* **Goal**: Update the Corvette turbo V8 thread from the words containing "Next Chevy Corvette to offer small-displacement turbo V8 —" through "(Mar 18, 2006)", changing "flagship" to "halo" and repeating the rest of that span.

# Rumour - Next Chevy Corvette to offer small-displacement turbo V8



## reventon (Oct 16, 2009)

> Just how small, exactly? TDB reports that the next Corvette's European-style V8 could measure in at just over 3.0 liters, using an overhead-cam setup and dry sump oil system. With the aid of turbocharging, unnamed GM sources expect that this engine will deliver "in excess of 400 horsepower," or about 125 hp per liter. What's more, the smaller V8 could be of the extremely high-revving nature, with TDB citing that engine revs could handle up to 10,000 RPM.


Next Chevy Corvette to offer small-displacement turbo V8 — Autoblog

Obviously with only around 400HP it won't be the flagship model, the current ZR1 makes much more than that.


----------



## magnethead (Mar 18, 2006)

sound slike they're trying to apease both the gear heads and the ricers.

3 liter turbo reminds me of an open wheel car. 10K RPM with low power and low weight for the ricers, and a big small block for us gearheads.

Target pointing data
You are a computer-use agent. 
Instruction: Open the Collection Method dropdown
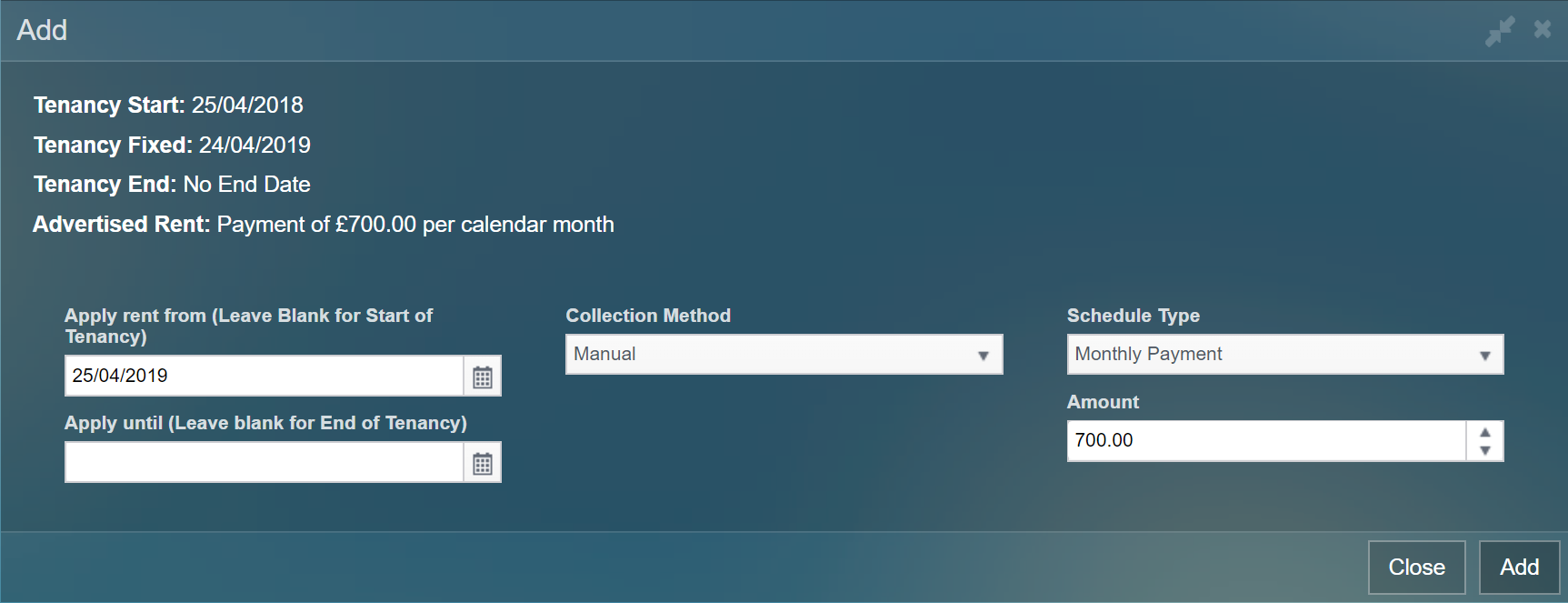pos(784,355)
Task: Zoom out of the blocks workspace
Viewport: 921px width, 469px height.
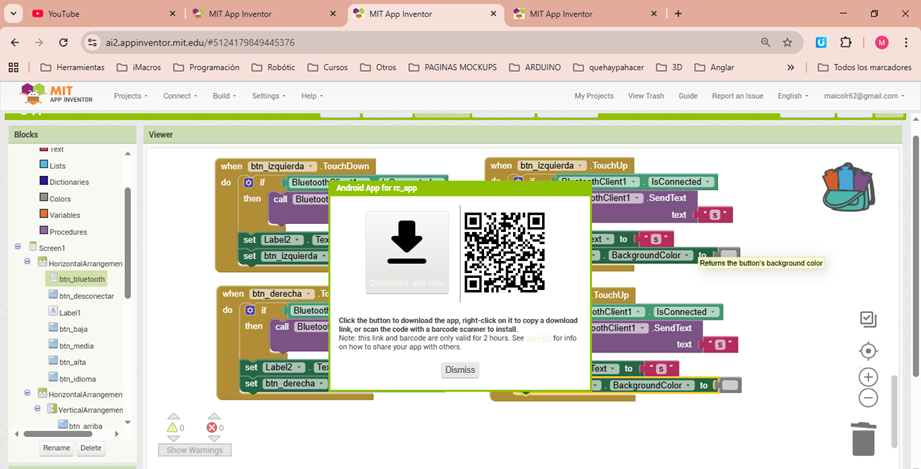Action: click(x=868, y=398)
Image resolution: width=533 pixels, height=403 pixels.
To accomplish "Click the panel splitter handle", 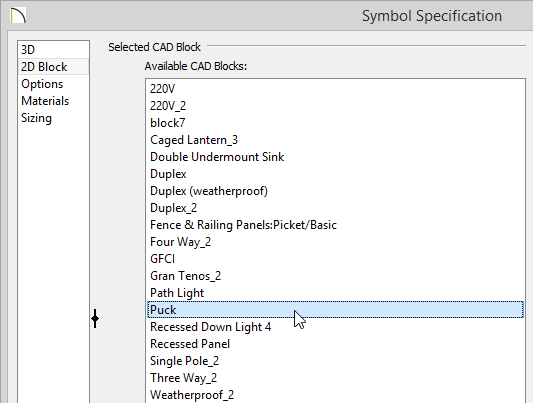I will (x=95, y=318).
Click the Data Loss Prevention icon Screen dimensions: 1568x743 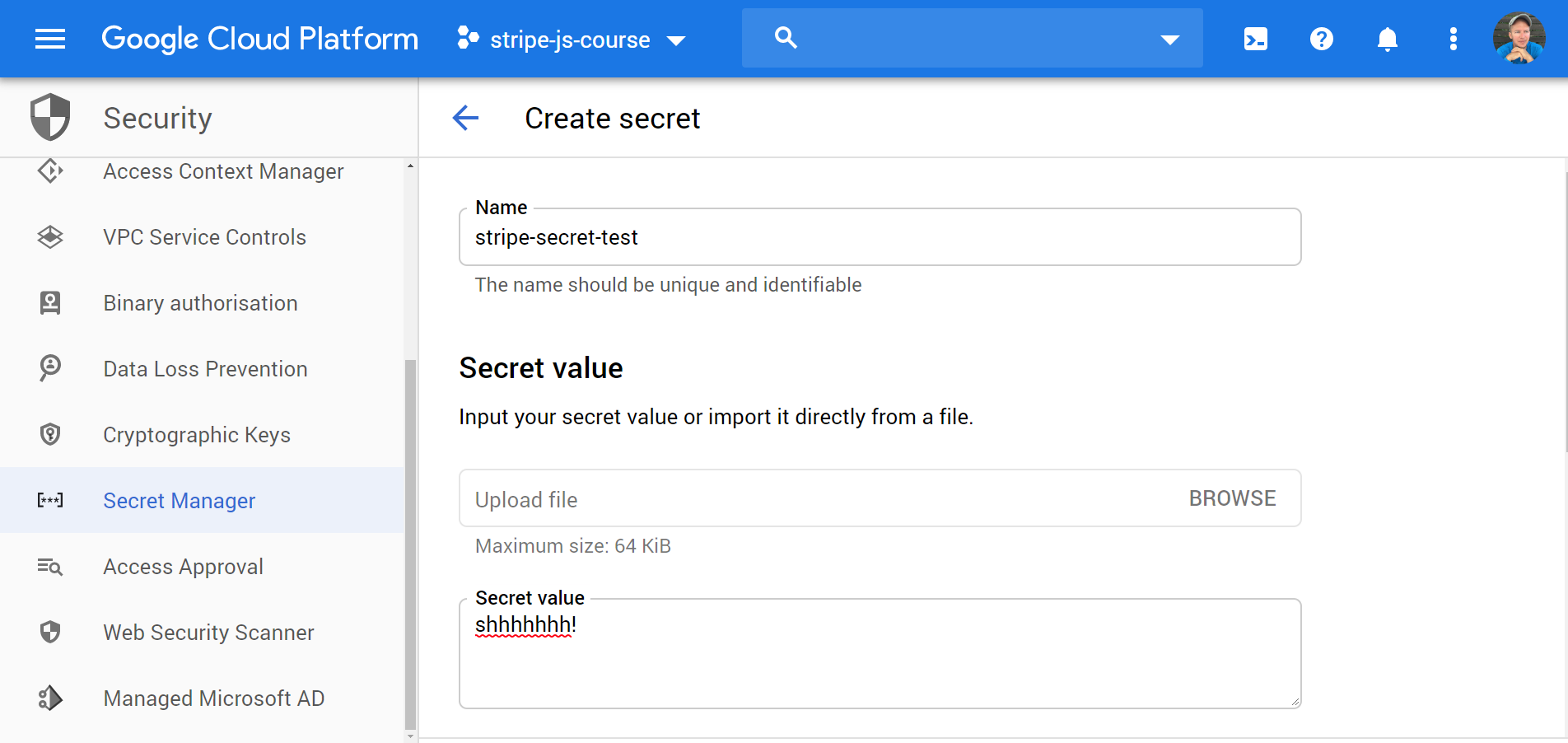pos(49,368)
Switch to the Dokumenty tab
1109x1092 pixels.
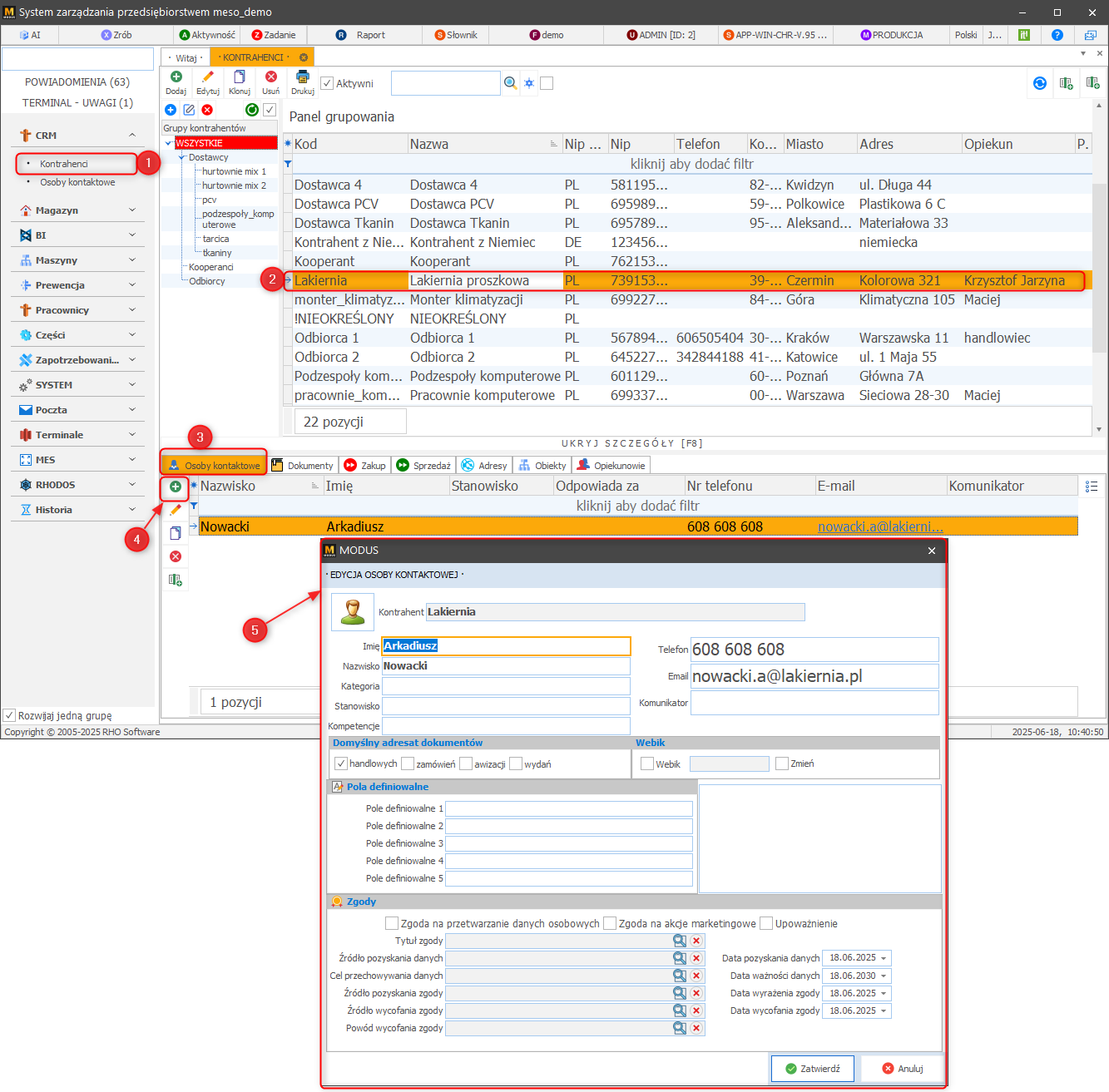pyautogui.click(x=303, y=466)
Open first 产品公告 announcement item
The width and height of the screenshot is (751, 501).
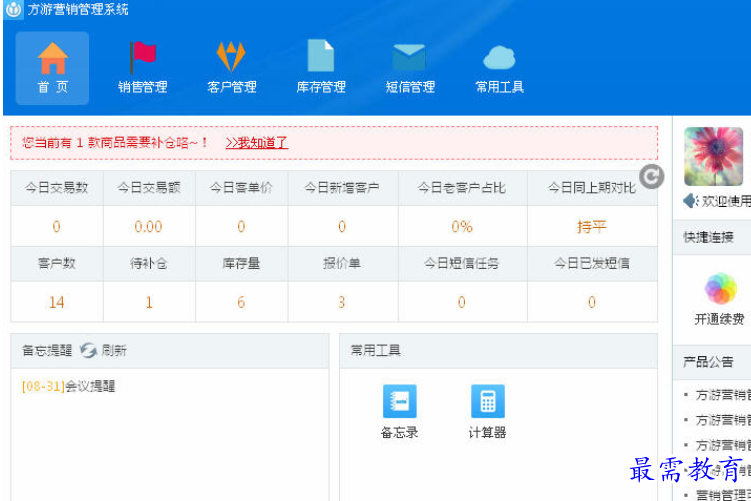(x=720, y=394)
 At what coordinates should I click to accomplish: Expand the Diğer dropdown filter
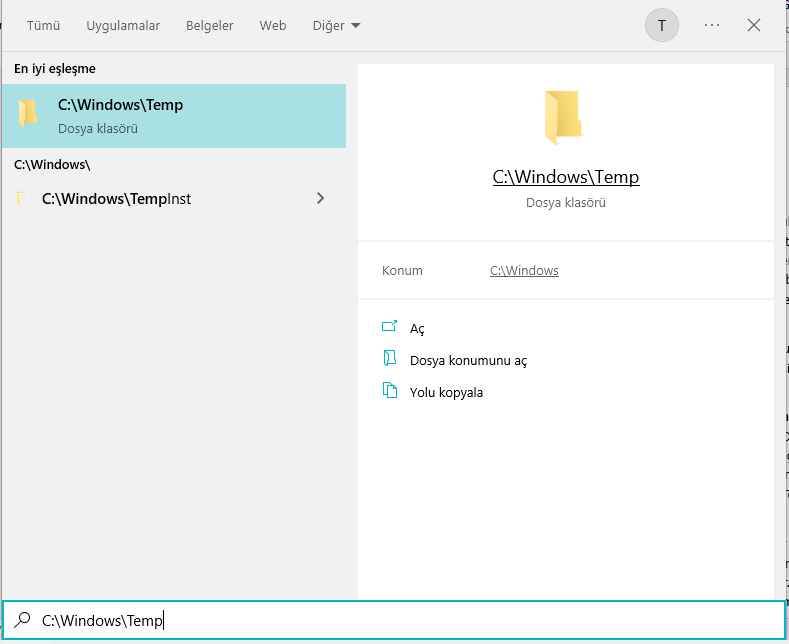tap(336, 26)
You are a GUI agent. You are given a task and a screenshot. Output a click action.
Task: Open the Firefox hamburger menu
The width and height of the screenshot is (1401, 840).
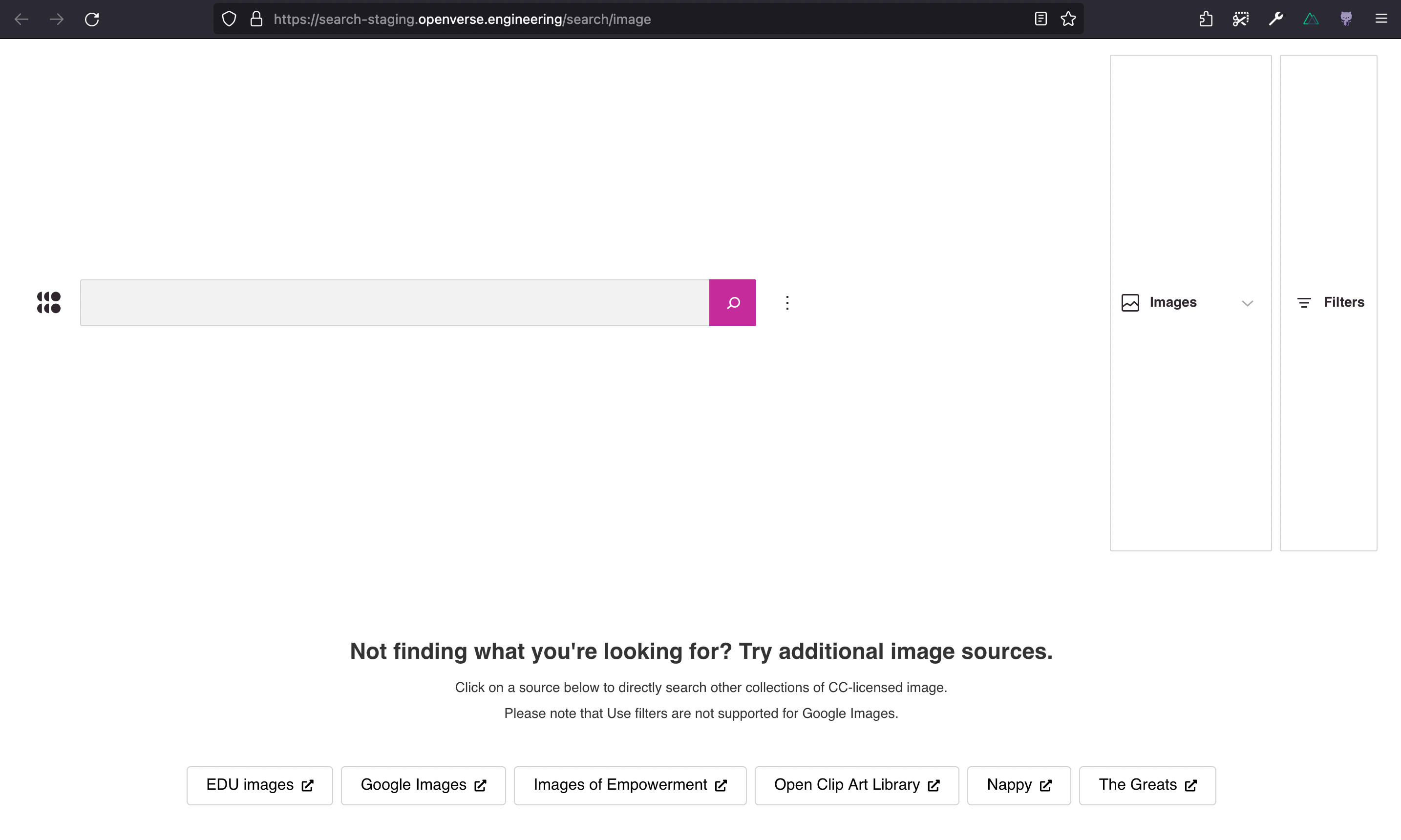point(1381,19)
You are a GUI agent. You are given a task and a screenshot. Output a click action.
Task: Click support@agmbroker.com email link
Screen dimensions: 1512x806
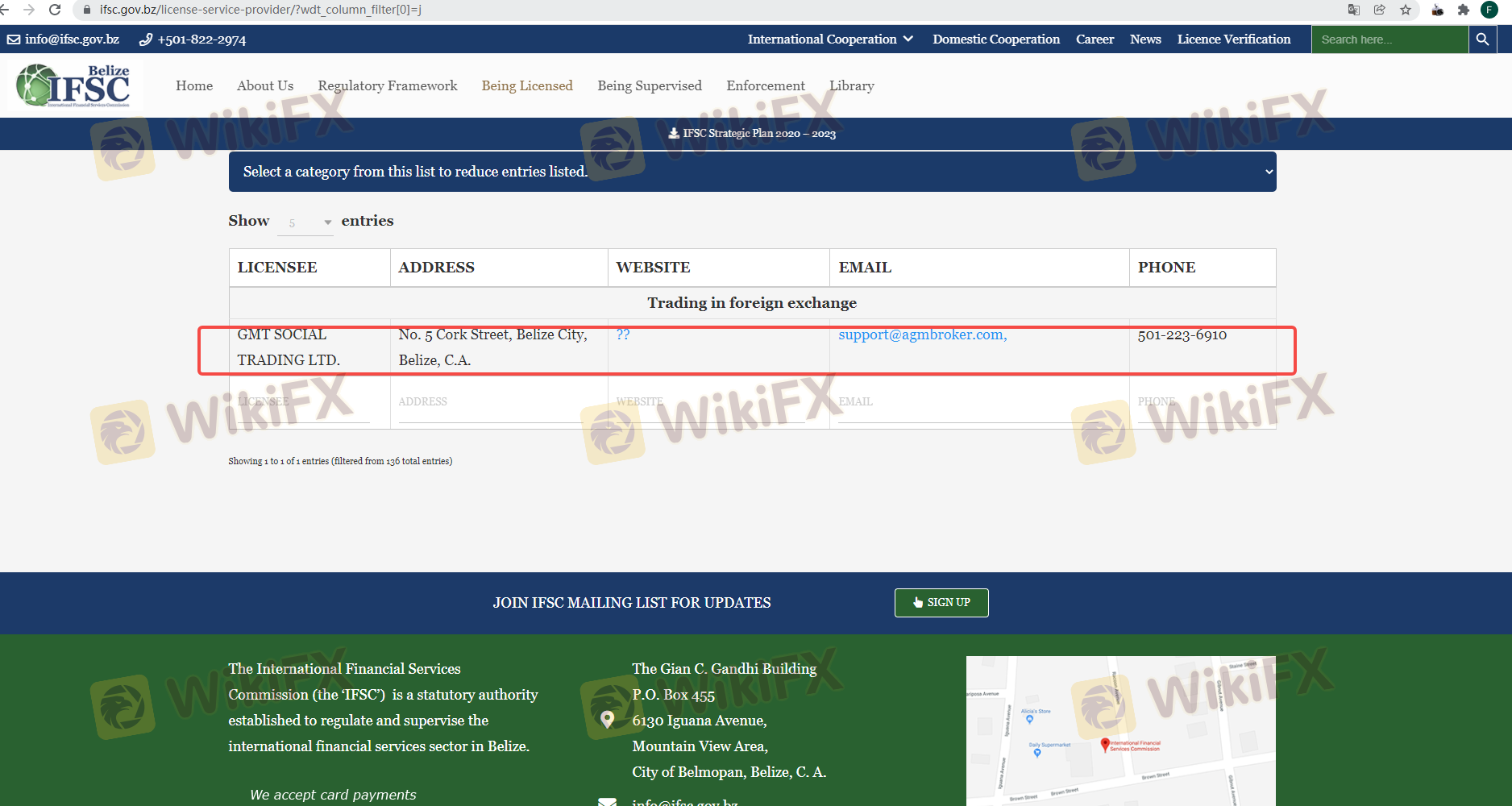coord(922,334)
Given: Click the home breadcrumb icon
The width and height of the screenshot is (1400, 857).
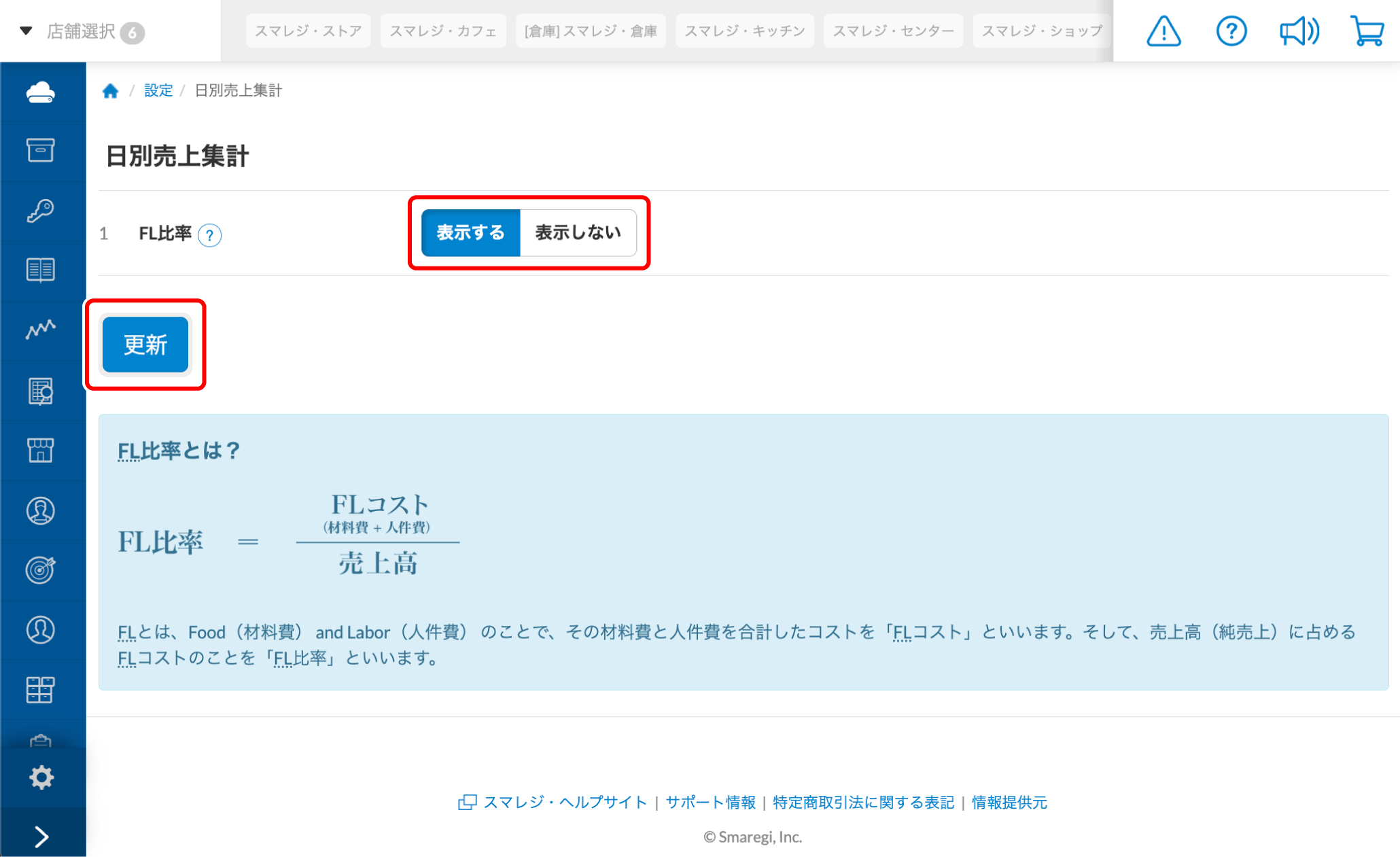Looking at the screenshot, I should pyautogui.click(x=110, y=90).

* **Finished exercise**:
Next Chevy Corvette to offer small-displacement turbo V8 — Autoblog

Obviously with only around 400HP it won't be the halo model, the current ZR1 makes much more than that.


----------



## magnethead (Mar 18, 2006)